--- What is required ---
Please retype the data below line for line and leave out every picture.
+===+
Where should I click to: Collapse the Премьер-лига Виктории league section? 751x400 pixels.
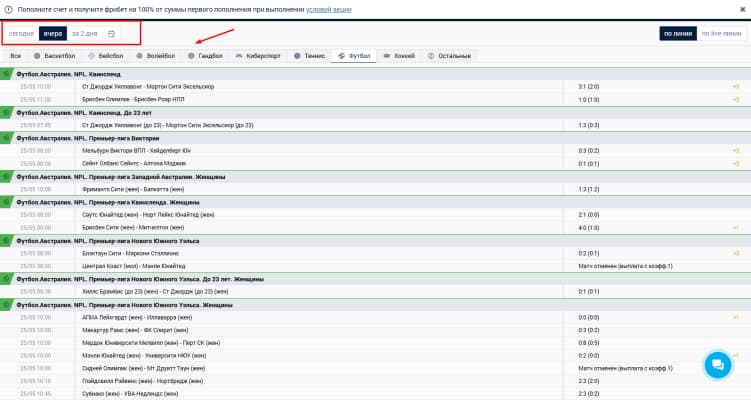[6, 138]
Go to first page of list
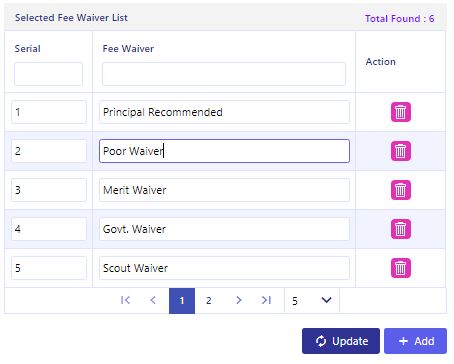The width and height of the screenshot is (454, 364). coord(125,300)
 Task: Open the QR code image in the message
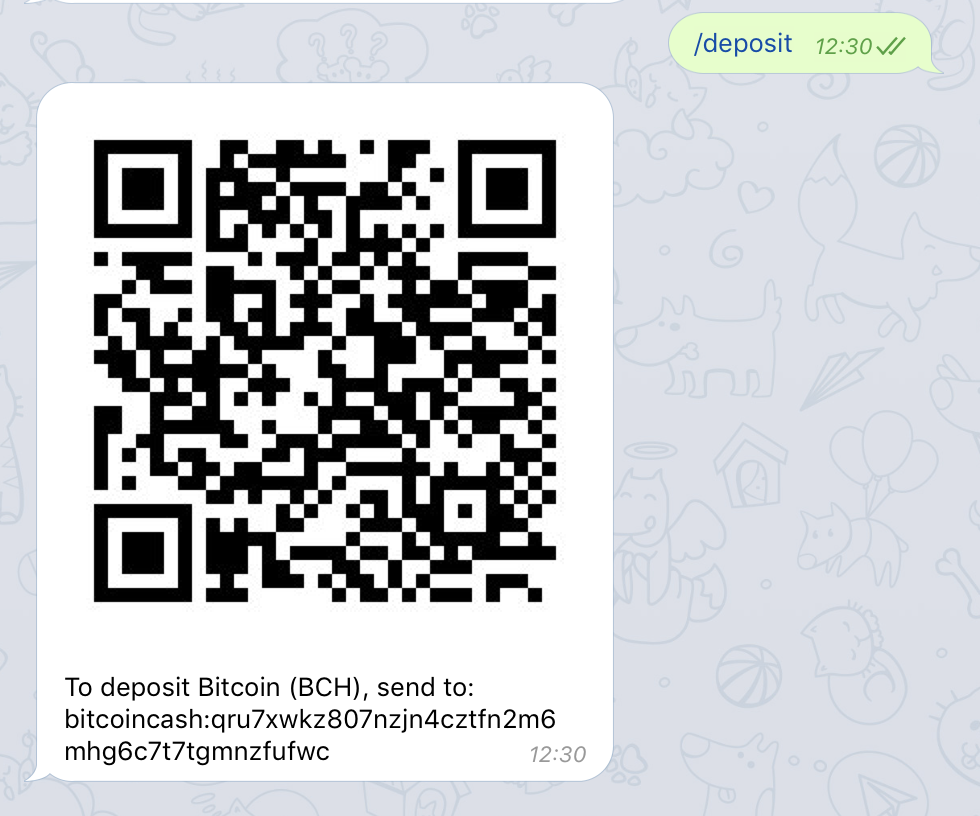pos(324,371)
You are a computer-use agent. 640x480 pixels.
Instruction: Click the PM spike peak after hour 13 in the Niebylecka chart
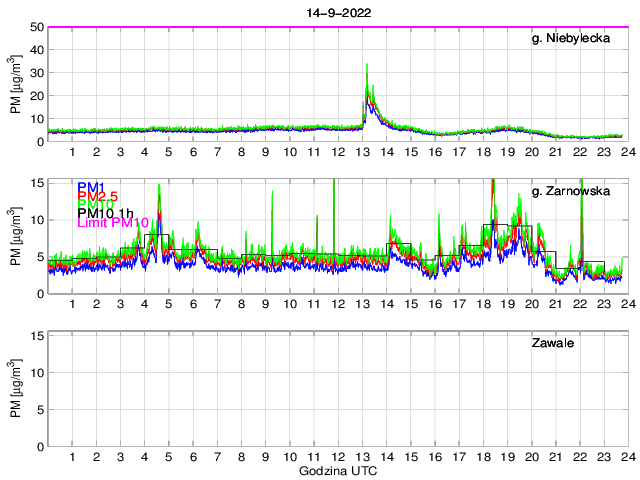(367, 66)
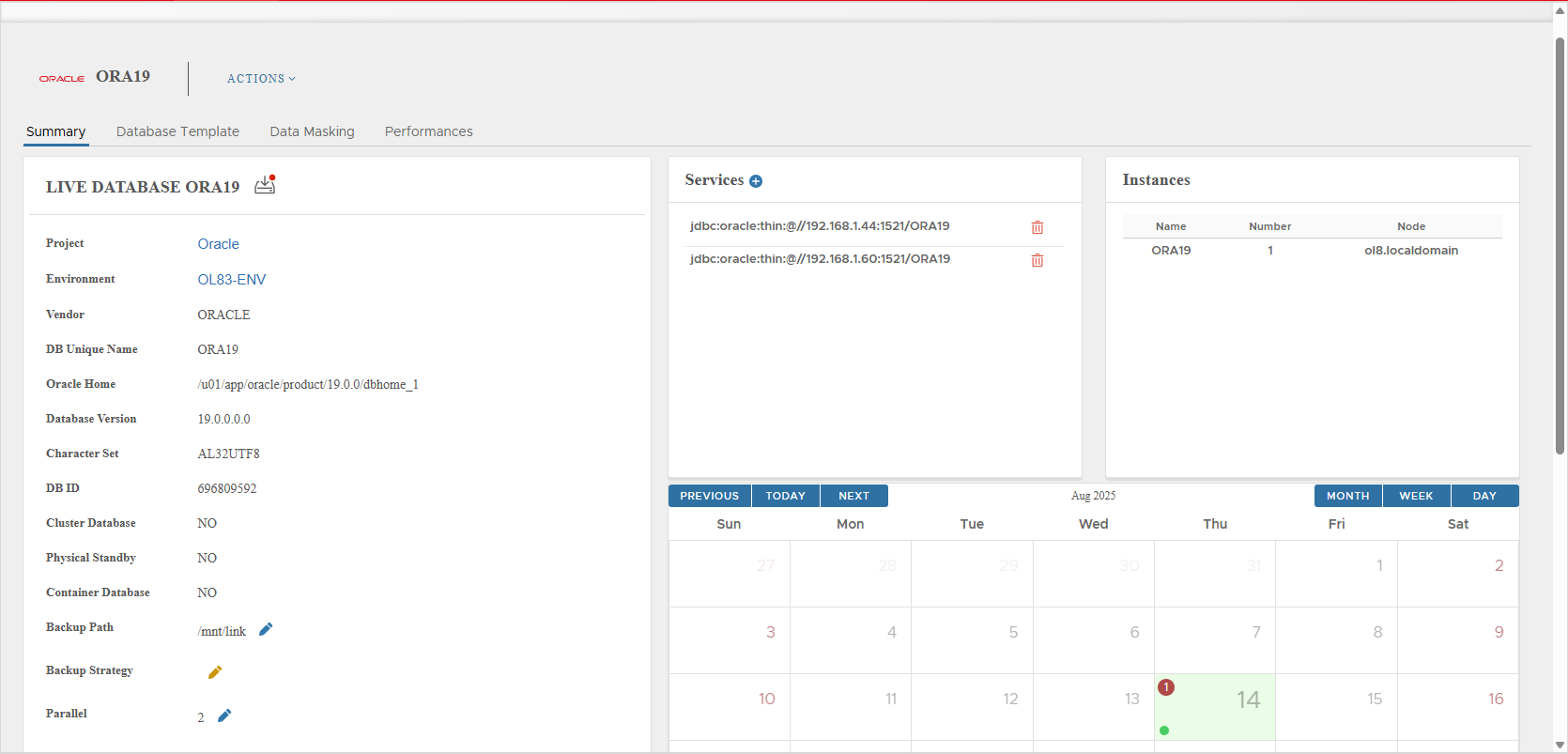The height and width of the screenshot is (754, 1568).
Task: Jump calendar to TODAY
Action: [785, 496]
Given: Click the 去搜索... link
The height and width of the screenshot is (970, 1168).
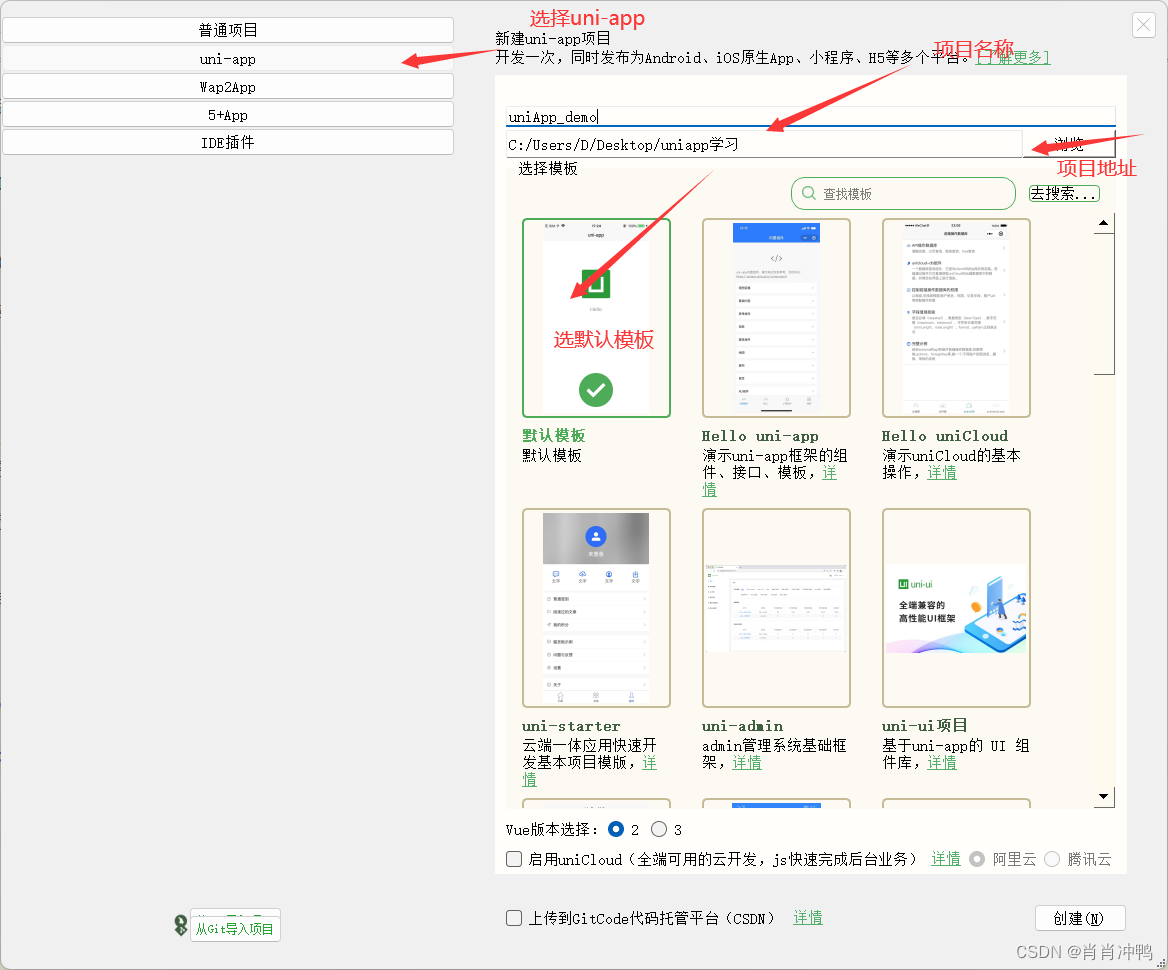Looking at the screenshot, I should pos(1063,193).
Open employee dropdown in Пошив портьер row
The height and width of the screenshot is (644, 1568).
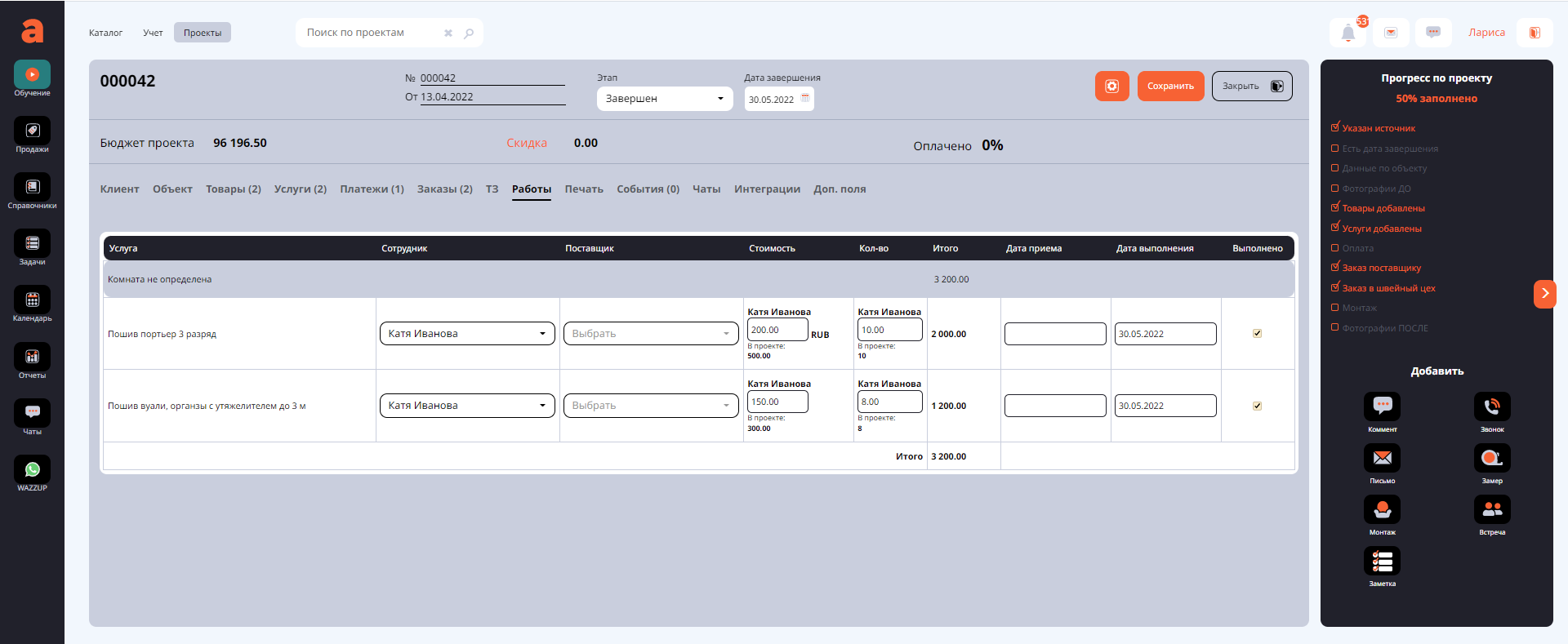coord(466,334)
+===+
--- Task solution ---
Where should I click to: Collapse the Премьер-лига Виктории league section? 751x400 pixels.
[6, 138]
Go to first page of list
The width and height of the screenshot is (454, 364). coord(125,300)
 Task: Open the QR code image in the message
pos(324,371)
You are a computer-use agent. 640x480 pixels.
Instruction: Click the PM spike peak after hour 13 in the Niebylecka chart
(367, 66)
The height and width of the screenshot is (754, 1568).
Task: Jump calendar to TODAY
Action: [785, 496]
Given: Click the 去搜索... link
The height and width of the screenshot is (970, 1168).
Looking at the screenshot, I should pos(1063,193).
Open employee dropdown in Пошив портьер row
The height and width of the screenshot is (644, 1568).
coord(466,334)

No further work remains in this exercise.